Я тону в потоке, прижатая к его телу. К счастью, какая-то часть меня еще может бороться.
— Чего ты хочешь, Датч? Что мне нужно сделать, чтобы ты оставил меня в покое? Тебе нужны объяснения? Извинений? Хочешь, чтобы я сказала, что должна была сказать тебе, что я Рыжая? Не задерживай дыхание. Я ни о чем не жалею, кроме того, что встретила тебя.
Он смотрит на меня сверху вниз. Его губы жестоко скривились.
Я поднимаю взгляд. В его лесных глазах кипят эмоции. Гнев, жар, отвращение и желание — все они бьются друг о друга, как воюющие волны в цунами.
По моему телу пробегает искра. Такую же волну силы я почувствовала той ночью, когда Датч застал меня в раздевалке в образе моей второй половинки.
В тот вечер он не узнал во мне Каденс Купер, стипендиатку, которую он грозился выгнать из Redwood. В тот вечер он увидел девушку, на которую хотел произвести впечатление.
Он стал гораздо менее колючим и резким. Он был почти мягким, когда говорил со мной, почти уязвимым в том, чем делился со мной. А я стояла там, зная, кто он и кто я, и что эта информация означает.

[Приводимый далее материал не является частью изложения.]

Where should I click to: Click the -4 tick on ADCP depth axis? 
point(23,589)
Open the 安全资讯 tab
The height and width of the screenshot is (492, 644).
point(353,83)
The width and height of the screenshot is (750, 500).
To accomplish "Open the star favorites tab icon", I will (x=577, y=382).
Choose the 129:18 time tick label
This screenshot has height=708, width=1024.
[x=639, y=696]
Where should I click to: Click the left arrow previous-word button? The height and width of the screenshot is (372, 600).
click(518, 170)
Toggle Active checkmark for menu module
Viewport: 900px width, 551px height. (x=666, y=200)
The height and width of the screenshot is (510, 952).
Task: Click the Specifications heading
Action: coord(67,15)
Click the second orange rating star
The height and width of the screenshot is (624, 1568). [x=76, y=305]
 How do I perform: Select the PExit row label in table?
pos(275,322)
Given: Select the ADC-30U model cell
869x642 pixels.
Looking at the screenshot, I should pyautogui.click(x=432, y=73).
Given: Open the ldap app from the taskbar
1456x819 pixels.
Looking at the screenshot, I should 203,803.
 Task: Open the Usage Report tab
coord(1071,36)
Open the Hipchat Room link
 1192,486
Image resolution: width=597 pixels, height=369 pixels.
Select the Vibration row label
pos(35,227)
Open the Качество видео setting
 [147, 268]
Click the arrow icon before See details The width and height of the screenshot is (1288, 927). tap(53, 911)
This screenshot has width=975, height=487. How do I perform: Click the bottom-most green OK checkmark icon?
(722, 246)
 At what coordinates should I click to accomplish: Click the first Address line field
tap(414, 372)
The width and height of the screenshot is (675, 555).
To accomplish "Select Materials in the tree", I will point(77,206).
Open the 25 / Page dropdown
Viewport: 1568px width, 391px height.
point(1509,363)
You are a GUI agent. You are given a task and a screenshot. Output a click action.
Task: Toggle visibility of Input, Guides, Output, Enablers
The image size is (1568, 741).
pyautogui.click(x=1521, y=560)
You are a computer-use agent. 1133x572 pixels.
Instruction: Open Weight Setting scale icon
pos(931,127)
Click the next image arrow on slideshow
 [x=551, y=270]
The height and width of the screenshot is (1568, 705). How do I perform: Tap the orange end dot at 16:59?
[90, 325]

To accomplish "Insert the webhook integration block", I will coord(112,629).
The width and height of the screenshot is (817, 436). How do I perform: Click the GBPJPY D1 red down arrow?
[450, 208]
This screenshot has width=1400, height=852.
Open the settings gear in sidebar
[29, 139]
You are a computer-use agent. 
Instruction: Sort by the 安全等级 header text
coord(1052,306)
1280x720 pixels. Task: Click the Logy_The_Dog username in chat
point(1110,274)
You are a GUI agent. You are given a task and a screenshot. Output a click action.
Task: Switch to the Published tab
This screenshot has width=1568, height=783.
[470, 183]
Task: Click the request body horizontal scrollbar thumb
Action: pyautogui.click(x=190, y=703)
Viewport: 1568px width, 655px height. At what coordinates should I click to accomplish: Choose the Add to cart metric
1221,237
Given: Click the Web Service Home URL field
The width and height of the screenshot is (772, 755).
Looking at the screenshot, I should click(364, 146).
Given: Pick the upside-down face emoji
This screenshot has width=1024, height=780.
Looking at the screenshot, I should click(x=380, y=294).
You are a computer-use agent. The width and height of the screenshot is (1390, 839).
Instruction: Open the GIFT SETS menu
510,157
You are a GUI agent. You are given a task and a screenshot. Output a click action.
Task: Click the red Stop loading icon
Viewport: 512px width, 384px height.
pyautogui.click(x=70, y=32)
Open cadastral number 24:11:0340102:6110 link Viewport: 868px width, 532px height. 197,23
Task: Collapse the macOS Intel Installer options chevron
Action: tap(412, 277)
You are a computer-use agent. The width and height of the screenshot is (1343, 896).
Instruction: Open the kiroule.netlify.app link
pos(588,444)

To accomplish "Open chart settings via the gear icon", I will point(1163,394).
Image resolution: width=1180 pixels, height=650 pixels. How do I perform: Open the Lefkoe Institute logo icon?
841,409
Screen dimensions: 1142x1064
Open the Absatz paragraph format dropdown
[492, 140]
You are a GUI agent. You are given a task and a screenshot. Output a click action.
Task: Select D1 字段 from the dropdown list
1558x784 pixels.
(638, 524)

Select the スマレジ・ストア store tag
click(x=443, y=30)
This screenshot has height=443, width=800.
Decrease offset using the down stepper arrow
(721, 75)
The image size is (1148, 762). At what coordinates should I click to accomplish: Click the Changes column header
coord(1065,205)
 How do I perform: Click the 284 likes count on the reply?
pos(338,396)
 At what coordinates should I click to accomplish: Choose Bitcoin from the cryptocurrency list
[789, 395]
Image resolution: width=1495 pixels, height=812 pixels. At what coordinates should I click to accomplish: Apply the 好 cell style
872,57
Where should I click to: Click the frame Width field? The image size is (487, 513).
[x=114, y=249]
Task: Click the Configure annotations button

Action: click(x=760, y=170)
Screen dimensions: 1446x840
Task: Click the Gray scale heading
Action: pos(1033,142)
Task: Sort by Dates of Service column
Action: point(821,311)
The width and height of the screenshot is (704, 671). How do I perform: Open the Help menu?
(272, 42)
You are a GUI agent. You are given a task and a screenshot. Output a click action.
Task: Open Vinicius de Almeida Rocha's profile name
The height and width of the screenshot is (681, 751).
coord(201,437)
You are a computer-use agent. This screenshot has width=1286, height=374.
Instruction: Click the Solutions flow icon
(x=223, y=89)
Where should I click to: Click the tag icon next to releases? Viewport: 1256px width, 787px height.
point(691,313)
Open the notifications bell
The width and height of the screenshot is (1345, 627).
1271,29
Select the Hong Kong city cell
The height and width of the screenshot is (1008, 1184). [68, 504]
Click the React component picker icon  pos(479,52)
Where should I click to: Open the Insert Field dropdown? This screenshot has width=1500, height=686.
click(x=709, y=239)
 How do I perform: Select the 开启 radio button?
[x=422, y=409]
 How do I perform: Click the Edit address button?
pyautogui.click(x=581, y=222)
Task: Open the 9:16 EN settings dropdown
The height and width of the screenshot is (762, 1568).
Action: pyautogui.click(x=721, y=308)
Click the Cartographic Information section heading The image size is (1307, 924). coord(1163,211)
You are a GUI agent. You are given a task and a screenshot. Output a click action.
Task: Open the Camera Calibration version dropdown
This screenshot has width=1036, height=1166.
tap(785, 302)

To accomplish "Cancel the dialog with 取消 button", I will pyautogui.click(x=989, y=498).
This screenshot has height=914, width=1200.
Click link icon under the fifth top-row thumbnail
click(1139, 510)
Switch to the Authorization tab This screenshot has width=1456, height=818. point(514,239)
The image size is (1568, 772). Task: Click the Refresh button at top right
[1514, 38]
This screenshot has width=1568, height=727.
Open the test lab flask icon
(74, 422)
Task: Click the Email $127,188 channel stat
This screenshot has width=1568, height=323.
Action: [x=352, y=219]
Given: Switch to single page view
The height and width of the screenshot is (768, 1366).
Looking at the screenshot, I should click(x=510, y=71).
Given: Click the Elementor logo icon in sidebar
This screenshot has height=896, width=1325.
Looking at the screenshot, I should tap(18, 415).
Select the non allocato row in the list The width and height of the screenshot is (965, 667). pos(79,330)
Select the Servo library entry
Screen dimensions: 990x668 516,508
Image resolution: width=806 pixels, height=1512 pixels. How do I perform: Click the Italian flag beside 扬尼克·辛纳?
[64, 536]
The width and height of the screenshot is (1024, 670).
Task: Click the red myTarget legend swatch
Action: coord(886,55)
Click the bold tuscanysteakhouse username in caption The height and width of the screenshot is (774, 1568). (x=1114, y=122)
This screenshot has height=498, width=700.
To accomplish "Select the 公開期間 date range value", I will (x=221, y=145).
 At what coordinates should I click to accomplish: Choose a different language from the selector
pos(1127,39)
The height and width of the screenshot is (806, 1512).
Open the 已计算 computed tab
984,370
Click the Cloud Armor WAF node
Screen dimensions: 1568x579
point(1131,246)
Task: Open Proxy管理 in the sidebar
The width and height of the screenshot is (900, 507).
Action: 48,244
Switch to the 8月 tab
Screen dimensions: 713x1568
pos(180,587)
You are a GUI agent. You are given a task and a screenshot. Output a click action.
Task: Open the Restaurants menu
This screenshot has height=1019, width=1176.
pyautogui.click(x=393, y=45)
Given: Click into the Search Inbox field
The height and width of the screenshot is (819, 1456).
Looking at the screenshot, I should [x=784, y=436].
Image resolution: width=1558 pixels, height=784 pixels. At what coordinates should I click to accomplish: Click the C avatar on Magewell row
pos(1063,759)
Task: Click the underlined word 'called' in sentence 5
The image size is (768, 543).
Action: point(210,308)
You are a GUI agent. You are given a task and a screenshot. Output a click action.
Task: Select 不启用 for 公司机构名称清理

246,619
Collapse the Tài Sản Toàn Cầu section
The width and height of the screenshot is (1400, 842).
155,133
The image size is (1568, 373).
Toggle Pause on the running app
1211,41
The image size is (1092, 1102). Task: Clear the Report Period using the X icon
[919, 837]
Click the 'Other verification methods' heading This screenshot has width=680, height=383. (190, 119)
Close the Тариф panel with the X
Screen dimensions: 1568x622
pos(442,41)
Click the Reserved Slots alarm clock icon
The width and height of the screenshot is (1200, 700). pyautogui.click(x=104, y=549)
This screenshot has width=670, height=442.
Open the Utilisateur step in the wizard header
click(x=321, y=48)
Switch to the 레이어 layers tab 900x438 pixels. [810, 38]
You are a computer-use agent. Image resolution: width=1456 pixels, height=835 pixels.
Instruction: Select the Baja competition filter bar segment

Я стояла там, и у меня была власть.
Наконец-то.
Я могла управлять, а не быть управляемой.
Знает Датч об этом или нет, но то, что он разозлился на то, что я могу заинтересоваться Солом, показывает, что в его броне есть щепка. В моих руках появляется кинжал, и я буду лелеять эту возможность замахнуться.
— Как бы ты ни думал, что контролируешь меня, можешь ли ты контролировать Сола? Что, если я скажу, что он мне нравится, а я ему? — Дразняще шепчу я.
Пусть он погрязнет в своей ревности. Пусть печется в собственном гробу. Почему я должна его спасать? Почему я должна показывать ему, что мое тело жаждет его, как цветы жаждут солнечного света?
Датч смотрит на меня сверху вниз, и в его глазах раннее утреннее солнце сверкает, как адское пламя. Его челюсть сжимается, а мышцы напрягаются так сильно, что я могу отправить его в космос одним щелчком пальцев.
— У тебя есть чувства к Солу? — Шепчет он.
— Может быть.
Я не даю ему выхода. Он столько раз загонял меня в угол, заставляя столкнуться с теми частями себя, которые я никогда не хотела выпускать на волю. Теперь моя очередь.
Датч проводит большим пальцем по моей нижней губе, дразня боль, которая срывается с моих губ.
— Хорошая попытка. — Рычит он, как зверь.
Мое сердце бешено колотится.
— Твое тело не лжет, даже если ты лжешь, Брамс. Ты хотела меня с первой минуты, как только увидела, не так ли? И какая-то часть тебя не может с этим смириться. Так же, как и я.
Мое дыхание вырывается из груди, и, хотя мне хотелось бы быть сильнее, колени подгибаются от жара.
Датч говорит таким мягким голосом, что я думаю, не привиделось ли мне это, и произносит: — Продолжай говорить гадости о других мужчинах, и, может быть, я действительно женюсь на тебе.
Мои глаза расширяются.
Его глаза сужаются от злости.
Я отшатываюсь назад, уверенная, что он играет со мной или пытается одержать верх. Но глаза Датча неотрывно следят за моим лицом. Он не сдвинулся ни на дюйм, не взял свои слова обратно. Не добавляет ни одного колкого замечания.
Дверь в коридоре открывается и захлопывается.
Мой взгляд устремляется в ту сторону. Я спешу мимо Датча и снова хватаю веник, сердцебиение заглушает все мои мысли.